**THE DATA:**
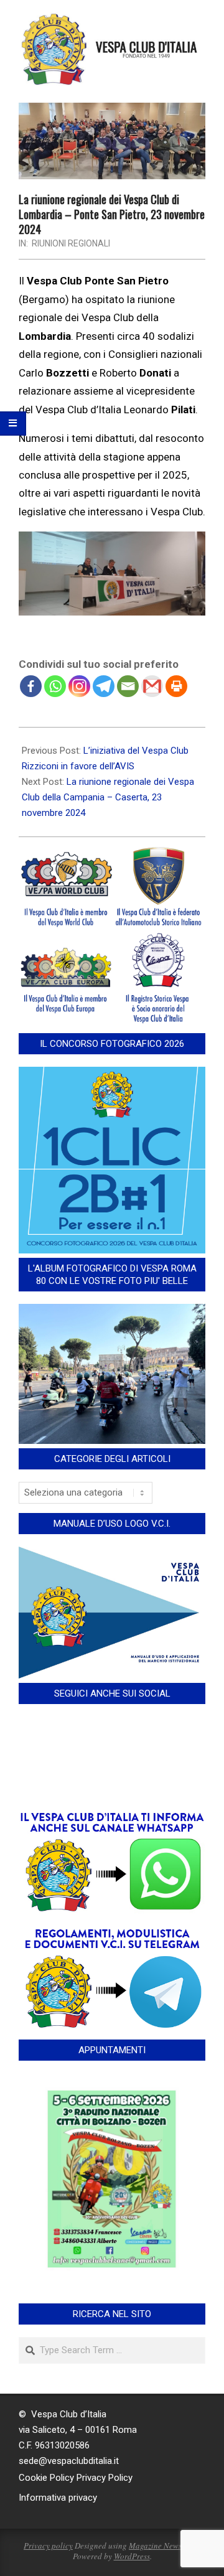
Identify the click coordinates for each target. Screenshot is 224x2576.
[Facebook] (31, 686)
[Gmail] (152, 686)
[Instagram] (79, 686)
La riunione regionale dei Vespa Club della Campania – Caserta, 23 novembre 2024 (108, 797)
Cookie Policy (46, 2477)
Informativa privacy (58, 2497)
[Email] (128, 686)
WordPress (132, 2556)
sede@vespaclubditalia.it (69, 2460)
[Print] (176, 686)
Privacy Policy (105, 2477)
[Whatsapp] (55, 686)
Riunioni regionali (71, 243)
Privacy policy (48, 2545)
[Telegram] (103, 686)
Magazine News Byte (163, 2545)
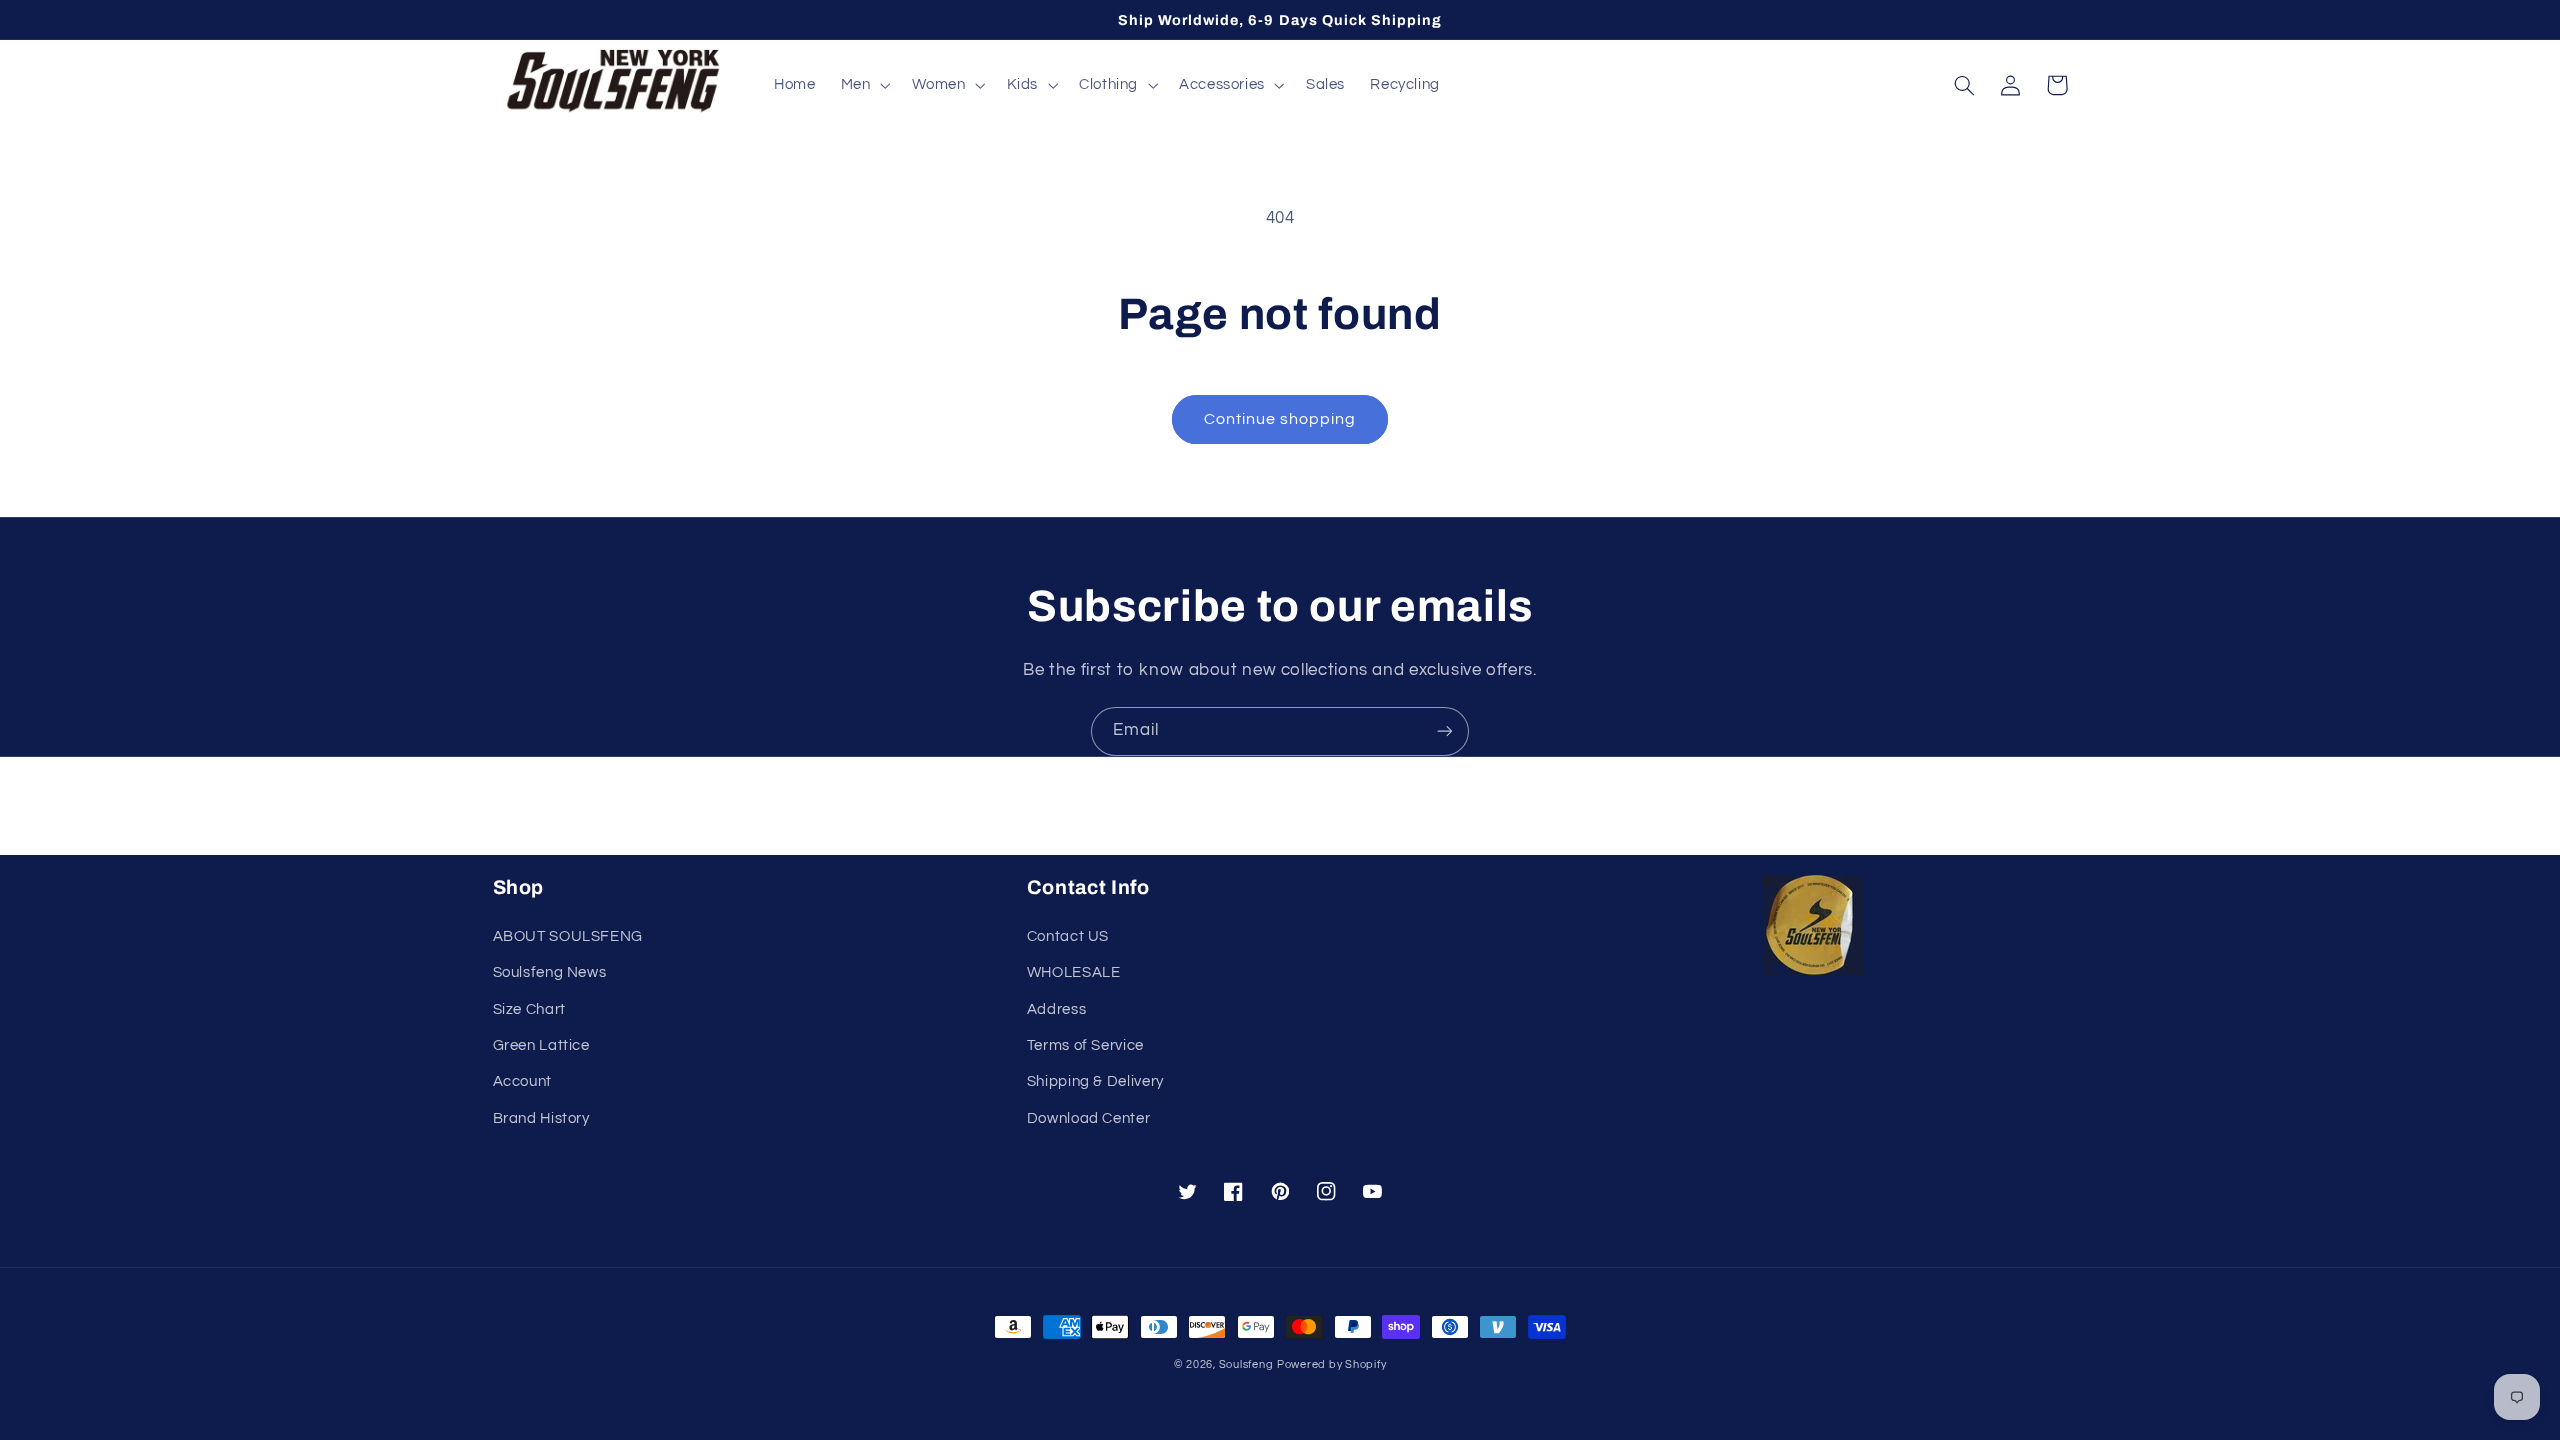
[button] (863, 85)
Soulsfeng (1246, 1364)
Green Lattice (541, 1045)
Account (522, 1081)
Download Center (1088, 1118)
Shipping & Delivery (1095, 1081)
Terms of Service (1085, 1045)
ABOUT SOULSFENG (568, 936)
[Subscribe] (1445, 731)
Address (1056, 1009)
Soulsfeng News (550, 972)
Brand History (541, 1118)
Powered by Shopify (1331, 1364)
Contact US (1068, 936)
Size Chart (529, 1009)
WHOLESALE (1074, 972)
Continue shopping (1280, 419)
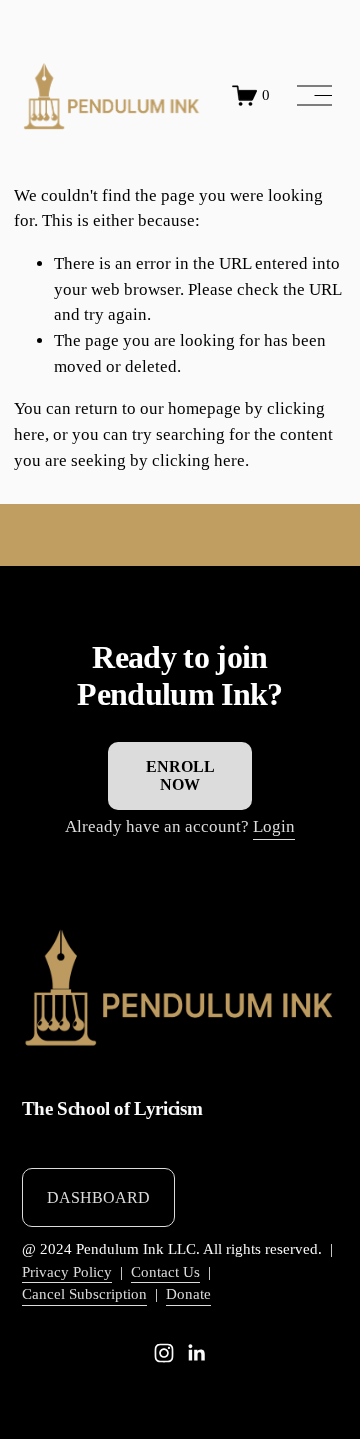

**YOUR TASK:** What is needed is a verbatim copy of the lines running from the one with "Contact US (1068, 936)" through the last line of the listing above, excluding any pictures.

**WRITTEN RESPONSE:**
Contact US (1068, 936)
Size Chart (529, 1009)
WHOLESALE (1074, 972)
Continue shopping (1280, 419)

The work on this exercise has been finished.